Cadeia Pública de Dois Irmãos, RS

Cadeia Pública de Dois Irmãos – RS
Áreas como o direito, medicina, psicologia, direitos humanos, entre outras, preocupam-se como são tratados os temas relativos aos estudos penalógicos. A arquitetura, no entanto, fica aquém daquilo que se espera de pensadores voltados a edificação penal. Os materiais de pesquisa são escassos, a bibliografia é limitada e a falta de interesse e incentivo são empecilhos na hora de projetar com qualidade os espaços destinados a estrutura penitenciária.
Segundo o Infopen, no Brasil hoje há cerca de 773 mil presos para uma capacidade de aproximadamente 461 mil vagas. De acordo com a Susepe, o Rio Grande do Sul possui uma população carcerária com mais de 40 mil presos e a capacidade é de 25 mil vagas. Deste total, os detentos que aguardam julgamento correspondem a 36% dos presos no estado.

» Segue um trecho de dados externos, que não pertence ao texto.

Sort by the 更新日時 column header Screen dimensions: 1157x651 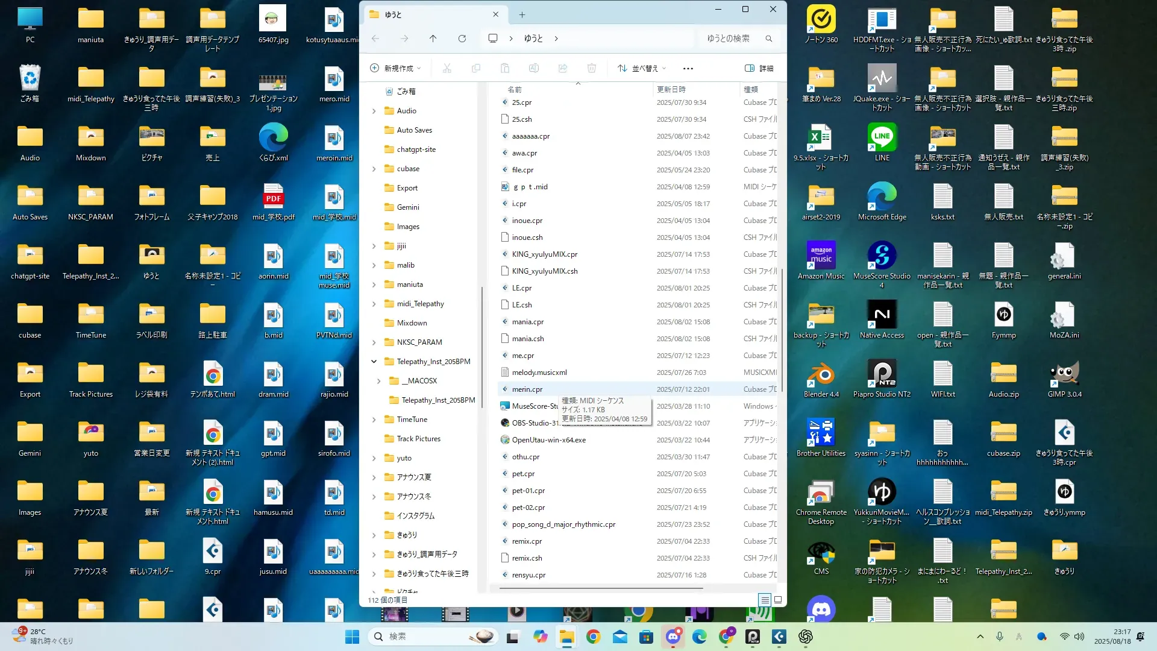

A lei de execuções penais aborda as premissas iniciais para as edificações carcerárias. O artigo 103 fala sobre a necessidade de implantação de cadeias públicas onde houver uma comarca de justiça, caso que enquadra a comarca de Dois Irmãos, RS. O tema é aprofundado nas diretrizes da arquitetura penal, manual que orienta os projetos dessas edificações.
Neste contexto foi proposto o projeto da Cadeia Pública de Dois Irmãos–RS. O princípio fundamental foi promover espaços abertos cercados pela edificação, uma característica encontrada em edifícios escolares. Aliado a isso, os detentos contam com maior capacidade espacial de vivência, ou seja, mais área disponível para cada interno. Em um terreno com área equivalente a esta proposta, os presídios construídos atualmente abrigam cerca de 600 pessoas. A Cadeia Pública de Dois Irmãos tem capacidade para 170 presos provisórios.

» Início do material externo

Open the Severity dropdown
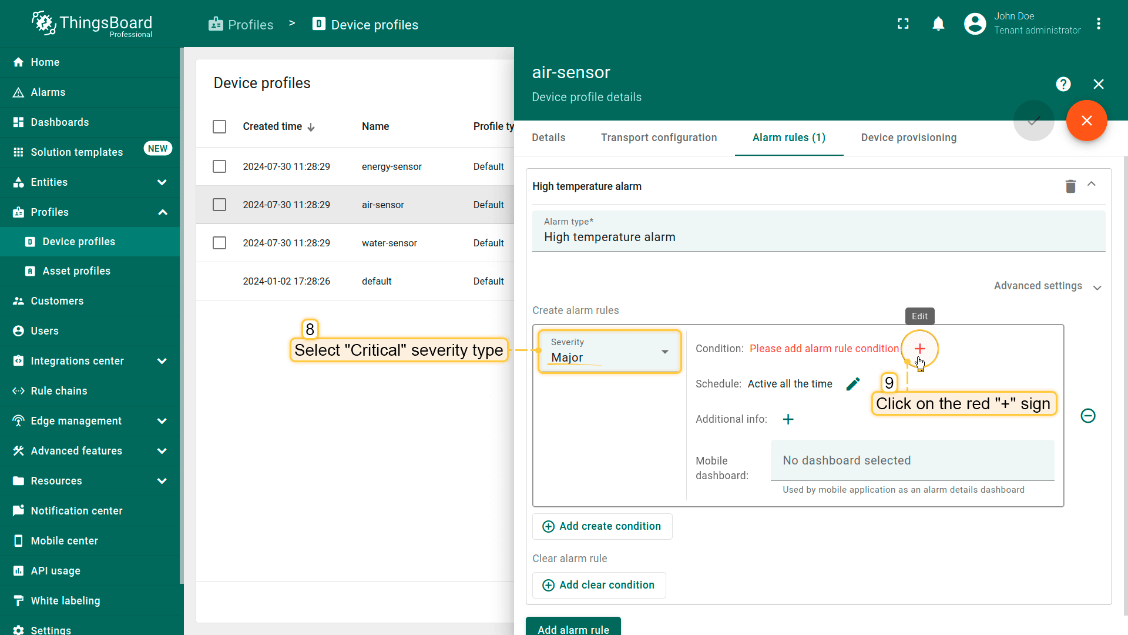point(609,352)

A edificação penal foi implantada em dois platôs para acomodar-se ao desnível de aproximadamente 7 metros entre o ponto mais alto e mais baixo do lote. A primeira cota de nível vai abrigar os setores de serviço, celas para dependentes químicos e celas coletivas. O bloco esportivo também foi inserido nesse platô. Além disso, grandes espaços abertos são alocados nesse nível para promover maior aproveitamento solar e ventilação natural.

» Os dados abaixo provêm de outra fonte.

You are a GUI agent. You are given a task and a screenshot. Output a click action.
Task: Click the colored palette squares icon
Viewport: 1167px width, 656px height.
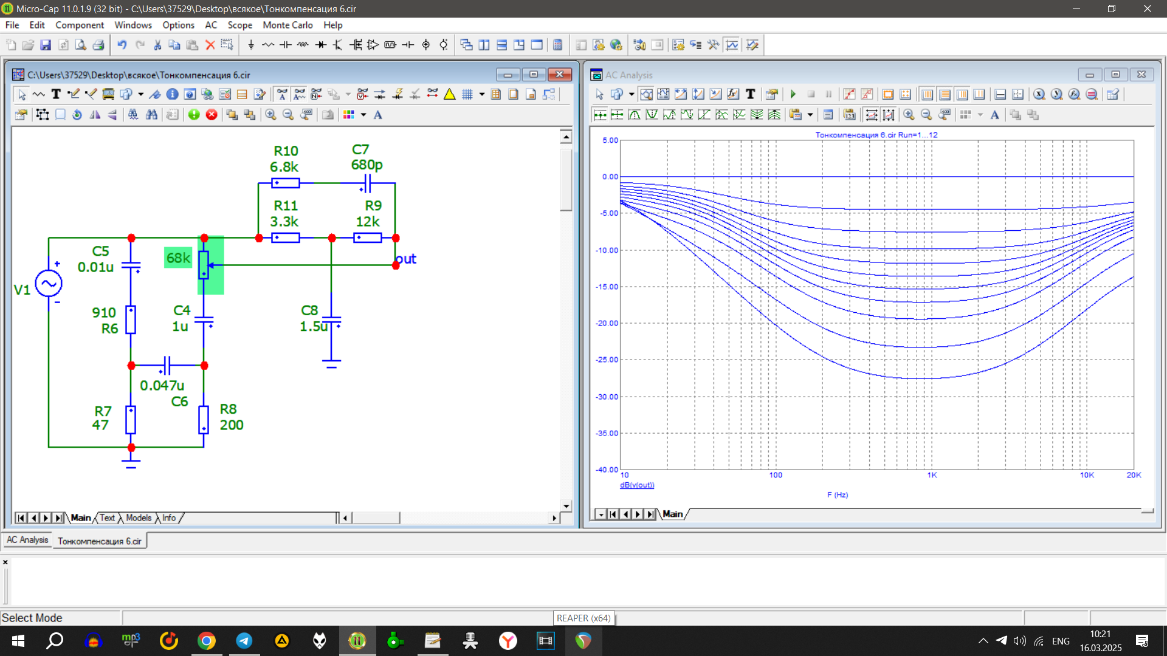click(349, 115)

O pavimento acima recebe os núcleos de recepção de visitas e área administrativa. Na sequência está o setor intermediário. Esse é local até onde os detentos podem ter acesso enquanto internalizados no complexo. Nesta região do projeto ficam localizados os ambientes de recebimento da pessoa presa e atendimento jurídico-psicológico. Na parte interna do projeto estão as celas especiais e coletivas. Conta também com a circulação principal e o setor de trabalho ao término do terreno.
No pavimento superior estão os blocos de ensino primário e unidade básica de saúde, no setor intermediário. No núcleo de trabalho ficam as salas de ensino profissionalizante e informática. A ligação entre esses pólos é feita através de uma passagem que promove um percurso em toda a extensão do complexo. A separação em lados opostos tem como objetivo estimular a variação de ambiências percorridas pelos detentos. Na região perimetral se encontram as passarelas de vigilância dos agentes penitenciários e a pista de ronda.